— Task brief —
Find all lines below containing the string "agent" and return them.

[Records excerpted from a collection]
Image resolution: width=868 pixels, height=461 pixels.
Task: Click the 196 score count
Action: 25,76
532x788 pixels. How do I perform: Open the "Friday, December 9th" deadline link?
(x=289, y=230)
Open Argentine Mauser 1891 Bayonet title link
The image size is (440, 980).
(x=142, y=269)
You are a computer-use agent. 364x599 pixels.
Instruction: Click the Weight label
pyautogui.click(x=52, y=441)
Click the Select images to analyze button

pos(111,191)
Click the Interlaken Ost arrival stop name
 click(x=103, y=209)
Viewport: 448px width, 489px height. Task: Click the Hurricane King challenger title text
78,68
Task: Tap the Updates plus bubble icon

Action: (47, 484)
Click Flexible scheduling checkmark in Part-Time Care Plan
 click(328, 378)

---

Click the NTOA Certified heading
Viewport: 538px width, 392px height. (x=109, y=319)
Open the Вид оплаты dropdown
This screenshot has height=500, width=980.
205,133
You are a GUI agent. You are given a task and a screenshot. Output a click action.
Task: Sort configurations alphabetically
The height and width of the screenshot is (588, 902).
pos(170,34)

==

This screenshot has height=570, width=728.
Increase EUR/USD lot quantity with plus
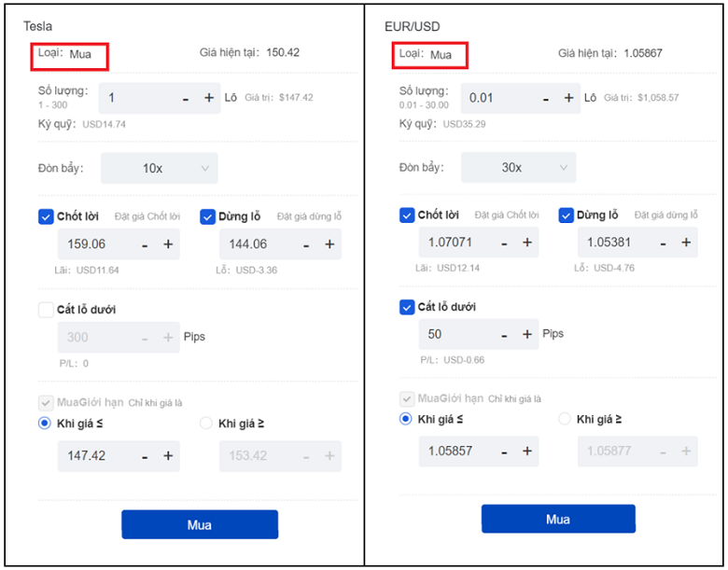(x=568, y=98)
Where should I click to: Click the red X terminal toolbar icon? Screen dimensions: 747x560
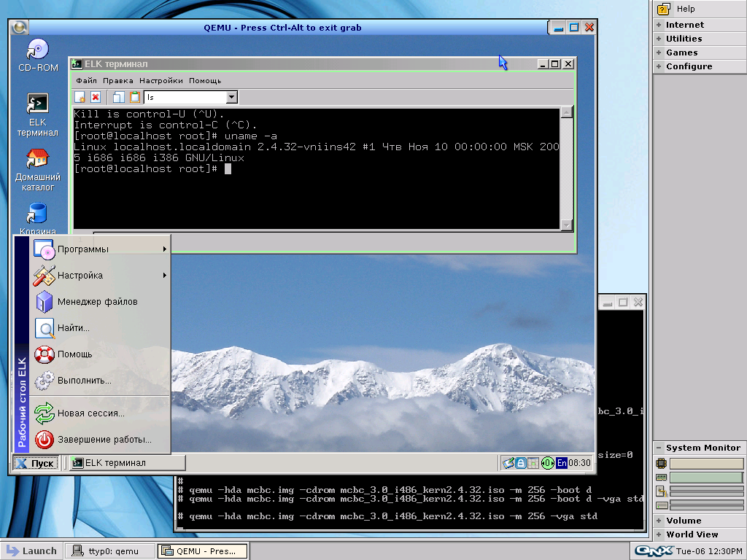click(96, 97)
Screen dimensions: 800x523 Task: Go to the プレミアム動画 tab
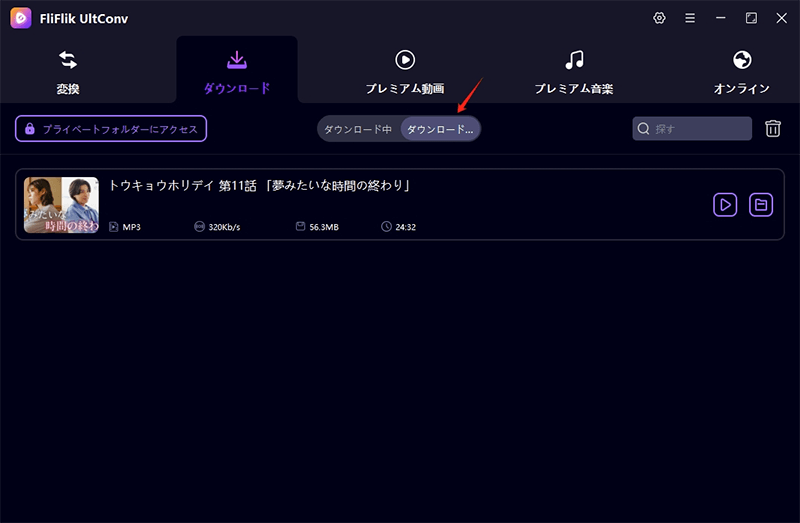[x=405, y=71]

— Your solution —
You are a computer-use agent. 364x599 pixels.
You are a GUI agent. You are given a task and a screenshot. Output a click action.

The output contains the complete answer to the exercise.